El pasado martes, 8 de abril, Mariano Rajoy, presidente del gobierno español, bajó a la arena parlamentaria -esta vez sin esconderse detrás de la pantalla de plasma- para responder al desafío de la delegación catalana. Gustará o no, pero hizo un discurso bien trenzado y pronunciado con la convicción de que estaba diciendo la última palabra sobre el asunto. Ni tomando quinientos cafés con el presidente Mas, dijo, cambiaría de criterio. Un «no» resume bien los casi cuarenta minutos de discurso, pero creo que tiene interés un poco más a fondo en el análisis de su razonamiento para saber qué han entendido de todo.
Y una forma sencilla de hacer este análisis es observar qué pasajes del discurso merecieron el aplauso entusiasta de la actual mayoría absoluta de las Cortes. Porque la intervención de Rajoy, además de los dos aplausos inicial y final de pie -de hecho, largas ovaciones-, tuvo hasta catorce interrupciones. Esto es, prácticamente, un promedio de aplauso cada dos minutos y cuarenta segundos. ¿Y qué aplaudieron sus señorías del PP? Veamos.
En síntesis, los aplausos señalan la línea argumental del discurso, desarrollado en tres apartados y una conclusión. Los primeros cuatro aplausos destacan la apelación a la Constitución para amparar la unidad de la nación, su indisolubilidad y la soberanía indivisible de los españoles. Aplaudieron cuando Rajoy dijo que el asunto afecta a todos los españoles; que la Constitución protege «contra el mal tiempo» -nuestra consulta es, pues, un temporal-; que no se pueden saltar la Constitución ni aunque quisieran, y, además, que los catalanes aceptamos el pacto constitucional sin imposiciones y sin pensar que era un grillete, de manera que aquella ya fue la auténtica autodeterminación de Cataluña.

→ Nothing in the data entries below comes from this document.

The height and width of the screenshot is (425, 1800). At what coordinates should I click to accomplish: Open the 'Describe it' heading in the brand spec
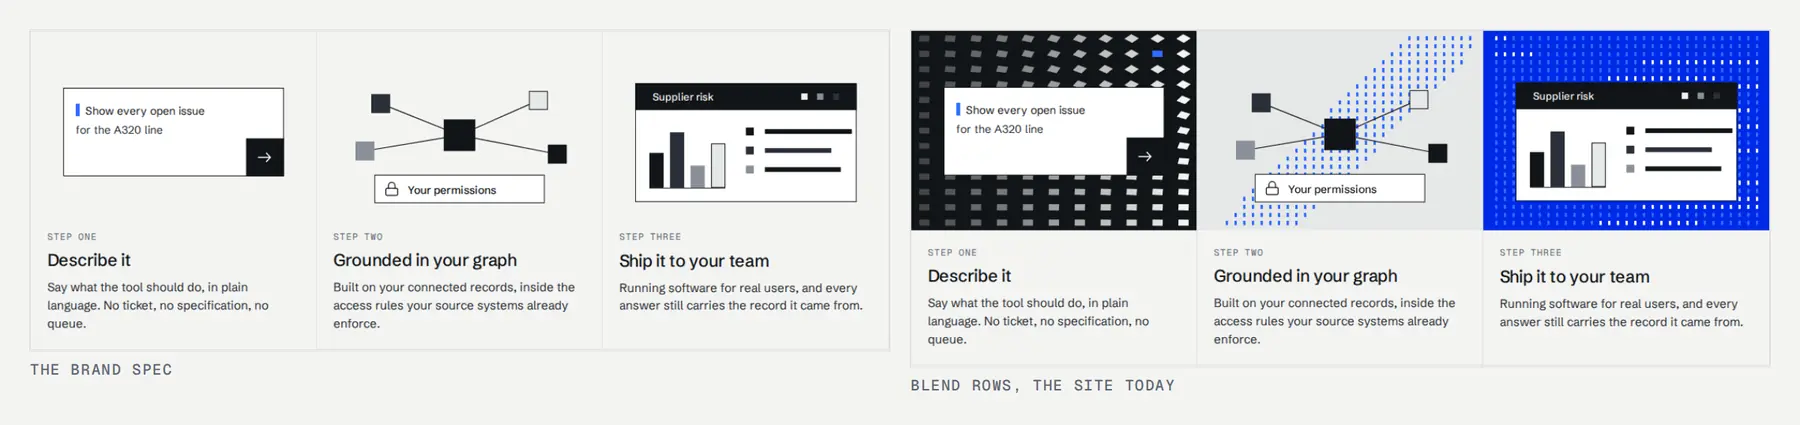pyautogui.click(x=89, y=260)
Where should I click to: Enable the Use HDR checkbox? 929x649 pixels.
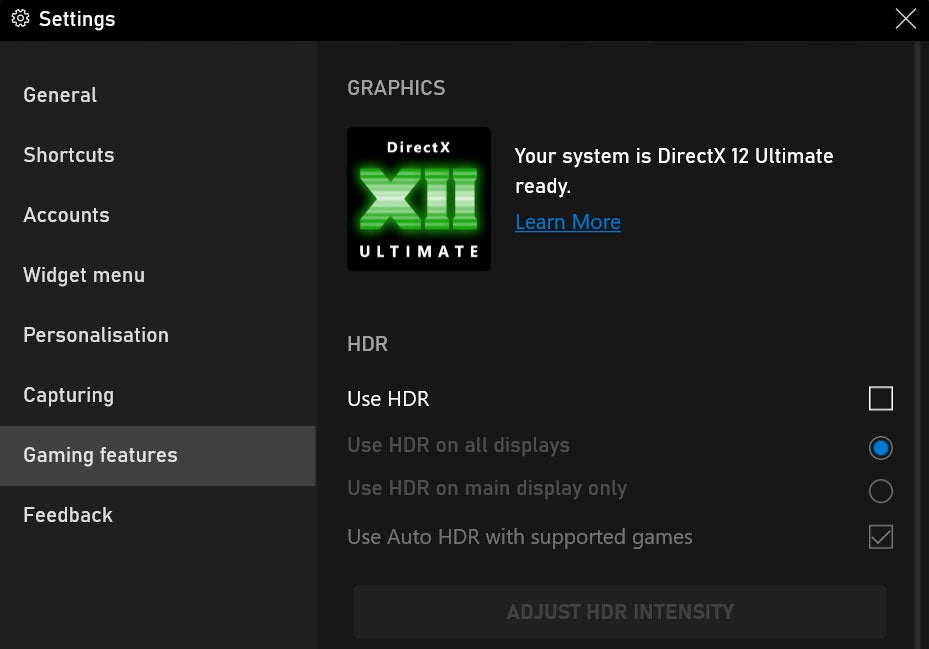880,398
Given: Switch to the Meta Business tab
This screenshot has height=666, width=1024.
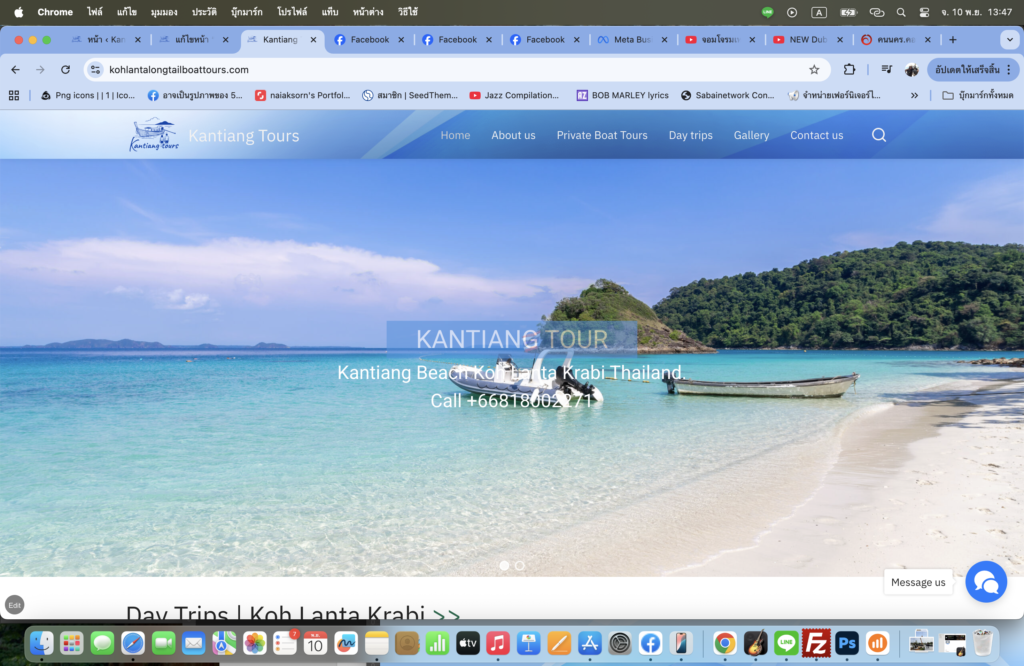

Los ocho aplausos siguientes fueron para la parte central del discurso, donde se nos trataba con condescendencia: que lo que pedimos no pasa en ninguna parte del mundo; que ya les gustaría a los escoceses tener las competencias de aquí; que gracias a la Constitución nunca habíamos tenido tanto autogobierno; que él creía en Cataluña más que nuestros representantes; que no se puede entender Cataluña sin ser España (¿de España?); que todos los españoles nos reconocen los méritos que tenemos y que ser autónomos no significa ser soberanos. Un aplauso más fue para el argumento final: la democracia no la hacen las urnas sino la Ley, en mayúscula. Finalmente, y como conclusión, los dos últimos fueron para subrayar el desprecio a nuestras aspiraciones: querer la independencia es querer ser la isla de Robinson Crusoe, y que sí que nos escuchan y entienden pero, simplemente, que no tenemos razón.
Queda claro, pues, la respuesta del presidente español, enfatizada por las aclamaciones del hemiciclo. Y yo saco dos ideas definitivas. Una, que aceptan que Cataluña se autodeterminó en 1978 «de la manera más libre y más auténtica». Es decir, que reconocen que hace treinta y cinco años sí que éramos un sujeto soberano, y que consideran el pacto constitucional como un acto de sujeción y renuncia, ahora convertido en un grillete del que no nos podemos deshacer. La otra constatación es la que se esconde en el hecho de que más de la mitad de las ovaciones aplaudieron el trato condescendiente y perdonavidas con que solemos ser obsequiados. La condescendencia es la forma de autoritarismo político propia de las relaciones coloniales. Y si bien en sentido estricto no somos una colonia, es obvio que así nos consideran: están convencidos de que no valoramos la protección que nos proporciona la metrópoli, que somos tan burros que no sabemos qué nos conviene y que nos han de proteger de nosotros mismos. Sí: Rajoy confirmó las razones que nos empujan a emanciparnos de su tutela.